There exists no universal definition of what is meant by ‘theory’ and ’practice’. In educational research in the Western

culture there seems to be an accepted agreement that theory and practice are opposite parts of a dualistic opposition [1], but different terminologies are used with somewhat different meanings in different research traditions. From higher education research [3] discuss WTP, “ways of thinking and practicing”. This concept highlights the fact that competence in a subject area not only involves the ability to master certain subject-specific ways of thinking, but also the ability of practicing. There exists a considerable body of research in mathematics education research where knowledge is largely divided into two types, often referred to as ‘conceptual’ and ‘procedural’ and similar to the distinction between theory and practicing made here. McCormick [4] writes that these concepts relate to “a familiar debate in education, namely that of the contrast of content and process (p149) ... In mathematics education the argument has been about ‘skills versus understanding’.” From technology education [4] makes a similar distinction, discussion ‘conceptual knowledge’ and ‘procedures’, while from physics education von Aufschnaiter and von Aufschnaiter [5] discuss how students learn ‘theory’ and ‘practice’ in the lab.

Learning by practicing programming, for example in the lab, is an important and not questioned part of programming educations Computer Science Curriculum [6]. Höök [7] studied some factors that correlated to final exam results in an introductory programing course. The factors were e.g. how many hours the students had coded themselves, and how many hours they had watched a peer student code while they solved a problem together. Höök found that the students with the highest grades on the exam had spent considerable more time coding themselves compared to students with lower grades. The exam included questions on writing, reading code, and some questions on theory. Even though previous research as well as established experiences point to how important it is to practice, little is known on what happens during practical lab work in terms of the learning of theory and practice, and why it is so important for students to practice.

Although students are normally offered exercises and opportunities to practice in the lab under supervision in programming courses the failure and dropout rates are still high ([8], [9], [10], [11], [12], and [13]). The main focus to improve learning of programming has been on learning technologies and techniques like developing and evaluating software tools ([14], [15], and [16]). Still the problems remain.

Some research from computing education has focused on how students learn theory in terms of concepts. Here the main focus has been on misconception ([17], [18]). Examples of research on students’ understanding of concepts are [19], [20], and [21].

● ● ● ● ● ● ●

SHORT TASK:
For each statement below, state yes or no to show whether it agrees with the passage on theory and practice in programming education, and quote the words of the passage that decide it.
1. Höök found that the students with the highest exam grades had coded more themselves than students with lower grades.
2. Efforts to improve the learning of programming have mainly focused on students' misconceptions.
3. Failure and dropout rates in programming courses are low when students can practice in the lab under supervision.

● ● ● ● ● ● ●

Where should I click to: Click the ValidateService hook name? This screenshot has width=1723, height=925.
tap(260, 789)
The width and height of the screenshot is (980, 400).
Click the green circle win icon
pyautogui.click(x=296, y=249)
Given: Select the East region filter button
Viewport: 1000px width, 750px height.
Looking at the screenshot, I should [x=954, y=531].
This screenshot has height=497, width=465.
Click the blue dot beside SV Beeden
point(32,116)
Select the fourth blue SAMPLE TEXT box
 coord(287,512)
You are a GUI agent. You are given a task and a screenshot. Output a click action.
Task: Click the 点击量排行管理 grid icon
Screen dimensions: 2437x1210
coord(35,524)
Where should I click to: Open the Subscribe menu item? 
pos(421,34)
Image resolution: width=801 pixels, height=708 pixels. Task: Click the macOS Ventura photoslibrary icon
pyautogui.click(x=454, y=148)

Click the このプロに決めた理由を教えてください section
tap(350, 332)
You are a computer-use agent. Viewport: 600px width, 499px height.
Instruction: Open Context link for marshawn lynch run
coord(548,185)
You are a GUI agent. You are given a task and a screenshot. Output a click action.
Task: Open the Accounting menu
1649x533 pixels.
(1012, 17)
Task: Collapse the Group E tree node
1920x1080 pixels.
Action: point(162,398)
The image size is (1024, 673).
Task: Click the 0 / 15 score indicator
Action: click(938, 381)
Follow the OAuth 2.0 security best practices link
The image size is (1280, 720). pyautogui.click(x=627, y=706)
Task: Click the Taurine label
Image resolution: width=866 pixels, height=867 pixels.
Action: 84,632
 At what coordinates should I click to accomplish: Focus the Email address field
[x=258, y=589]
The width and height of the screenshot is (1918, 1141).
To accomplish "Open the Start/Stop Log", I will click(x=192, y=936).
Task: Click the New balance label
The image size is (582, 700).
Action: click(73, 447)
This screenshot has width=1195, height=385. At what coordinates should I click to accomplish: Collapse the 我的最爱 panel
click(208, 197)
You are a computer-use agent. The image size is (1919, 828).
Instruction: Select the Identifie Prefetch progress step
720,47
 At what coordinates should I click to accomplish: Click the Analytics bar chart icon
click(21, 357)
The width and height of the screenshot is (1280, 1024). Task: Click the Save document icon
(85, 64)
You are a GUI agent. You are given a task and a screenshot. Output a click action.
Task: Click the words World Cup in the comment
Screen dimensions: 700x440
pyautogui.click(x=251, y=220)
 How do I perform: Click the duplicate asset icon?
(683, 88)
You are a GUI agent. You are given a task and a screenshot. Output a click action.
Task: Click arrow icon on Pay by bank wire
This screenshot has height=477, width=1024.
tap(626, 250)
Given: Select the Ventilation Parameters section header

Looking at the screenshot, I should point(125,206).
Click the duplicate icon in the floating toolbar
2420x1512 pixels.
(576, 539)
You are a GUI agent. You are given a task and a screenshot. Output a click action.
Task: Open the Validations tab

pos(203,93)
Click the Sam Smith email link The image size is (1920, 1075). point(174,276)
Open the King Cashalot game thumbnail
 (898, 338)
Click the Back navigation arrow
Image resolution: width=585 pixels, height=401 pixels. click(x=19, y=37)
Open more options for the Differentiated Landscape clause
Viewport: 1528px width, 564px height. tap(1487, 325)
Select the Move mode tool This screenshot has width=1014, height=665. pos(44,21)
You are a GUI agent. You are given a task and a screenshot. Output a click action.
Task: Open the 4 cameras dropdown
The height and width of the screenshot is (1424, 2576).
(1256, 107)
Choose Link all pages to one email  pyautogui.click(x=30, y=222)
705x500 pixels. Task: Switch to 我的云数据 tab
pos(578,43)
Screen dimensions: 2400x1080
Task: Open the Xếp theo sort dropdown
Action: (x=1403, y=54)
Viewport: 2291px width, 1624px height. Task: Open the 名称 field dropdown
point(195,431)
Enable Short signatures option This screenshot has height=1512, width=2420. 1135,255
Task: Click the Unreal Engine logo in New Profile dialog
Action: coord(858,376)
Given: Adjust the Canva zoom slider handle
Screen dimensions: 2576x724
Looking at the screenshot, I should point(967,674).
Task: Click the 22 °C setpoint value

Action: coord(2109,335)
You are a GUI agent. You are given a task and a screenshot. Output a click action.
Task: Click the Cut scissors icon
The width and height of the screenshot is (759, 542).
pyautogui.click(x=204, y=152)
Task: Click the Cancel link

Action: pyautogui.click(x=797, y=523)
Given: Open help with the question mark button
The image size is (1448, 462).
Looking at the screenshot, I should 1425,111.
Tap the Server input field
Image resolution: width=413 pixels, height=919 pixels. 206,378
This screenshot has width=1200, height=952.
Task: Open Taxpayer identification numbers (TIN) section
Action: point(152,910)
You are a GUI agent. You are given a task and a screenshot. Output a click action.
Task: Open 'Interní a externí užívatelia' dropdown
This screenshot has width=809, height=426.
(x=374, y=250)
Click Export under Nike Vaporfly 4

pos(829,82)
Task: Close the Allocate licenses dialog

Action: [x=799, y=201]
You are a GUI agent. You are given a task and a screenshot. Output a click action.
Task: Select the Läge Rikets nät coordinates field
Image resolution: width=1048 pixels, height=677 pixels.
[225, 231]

● ● ● ● ● ● ●

SOLUTION TO THE EXERCISE:
1. Yes: "Höök found that the students with the highest grades on the exam had spent considerable more time coding themselves compared to students with lower grades."
2. No: "The main focus to improve learning of programming has been on learning technologies and techniques like developing and evaluating software tools"
3. No: "Although students are normally offered exercises and opportunities to practice in the lab under supervision in programming courses the failure and dropout rates are still high"